Come tutelarsi in caso di donazione

Donare un bene a un familiare o a una persona cara è un gesto generoso, ma può nascondere rischi legali se non si prendono le giuste precauzioni. Una delle domande più frequenti riguarda proprio come tutelarsi nel caso in cui, dopo la morte del donante, gli eredi decidano di contestare l’atto.

La legge italiana prevede che i legittimari – come figli o coniuge – possano ridurre o annullare la donazione se ritenuta lesiva della loro quota ereditaria. Tuttavia, esiste un modo per proteggere il donatario: è possibile chiedere al donante, in vita, di sottoscrivere un atto formale in cui esprime la chiara volontà di non consentire agli eredi di impugnare la donazione.

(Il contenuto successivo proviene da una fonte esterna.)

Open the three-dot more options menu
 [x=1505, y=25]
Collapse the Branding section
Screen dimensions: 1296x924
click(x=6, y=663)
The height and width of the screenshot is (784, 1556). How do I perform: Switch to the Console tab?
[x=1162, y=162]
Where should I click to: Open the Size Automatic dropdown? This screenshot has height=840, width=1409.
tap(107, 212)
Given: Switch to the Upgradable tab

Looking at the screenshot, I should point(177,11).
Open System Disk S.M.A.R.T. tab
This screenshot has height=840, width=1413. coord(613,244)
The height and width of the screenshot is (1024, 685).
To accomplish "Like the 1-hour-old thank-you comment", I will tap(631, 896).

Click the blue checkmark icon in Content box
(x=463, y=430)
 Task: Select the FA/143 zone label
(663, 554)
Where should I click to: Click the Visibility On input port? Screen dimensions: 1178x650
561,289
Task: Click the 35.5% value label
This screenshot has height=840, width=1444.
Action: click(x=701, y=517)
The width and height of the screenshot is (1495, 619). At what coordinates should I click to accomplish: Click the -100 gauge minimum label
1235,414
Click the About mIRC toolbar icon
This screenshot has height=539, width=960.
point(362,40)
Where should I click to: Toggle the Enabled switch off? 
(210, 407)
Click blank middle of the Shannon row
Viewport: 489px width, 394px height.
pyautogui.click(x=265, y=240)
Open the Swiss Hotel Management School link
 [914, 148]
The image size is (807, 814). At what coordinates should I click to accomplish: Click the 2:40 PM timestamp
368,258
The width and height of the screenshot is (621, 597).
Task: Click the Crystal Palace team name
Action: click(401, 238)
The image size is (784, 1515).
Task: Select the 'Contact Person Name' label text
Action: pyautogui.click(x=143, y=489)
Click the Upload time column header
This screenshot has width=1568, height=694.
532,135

Questo strumento, sebbene non sempre sufficiente a impedire del tutto un contenzioso, rappresenta un’importante prova della volontà del donante e può pesare molto in sede giudiziaria. È fondamentale che l’atto sia redatto con precisione e dal notaio, per garantirne validità e opponibilità ai terzi.

Inoltre, è consigliabile che il donatario conservi ogni documento relativo alla donazione – come la prova del trasferimento del bene, eventuali dichiarazioni scritte o testimonianze – perché potrebbero rivelarsi utili in caso di futura controversia.

Un altro aspetto spesso trascurato è il valore della donazione. Se eccessiva rispetto alla situazione economica del donante, potrebbe essere vista con sospetto e aumentare il rischio di impugnazione. Per questo motivo, è saggio valutare attentamente l’entità del dono e il suo impatto sul patrimonio residuo.

Parlare con un professionista prima di procedere è sempre la scelta più sicura: un buon consiglio può evitare anni di dispute legali e mantenere intatto il valore del gesto d’affetto.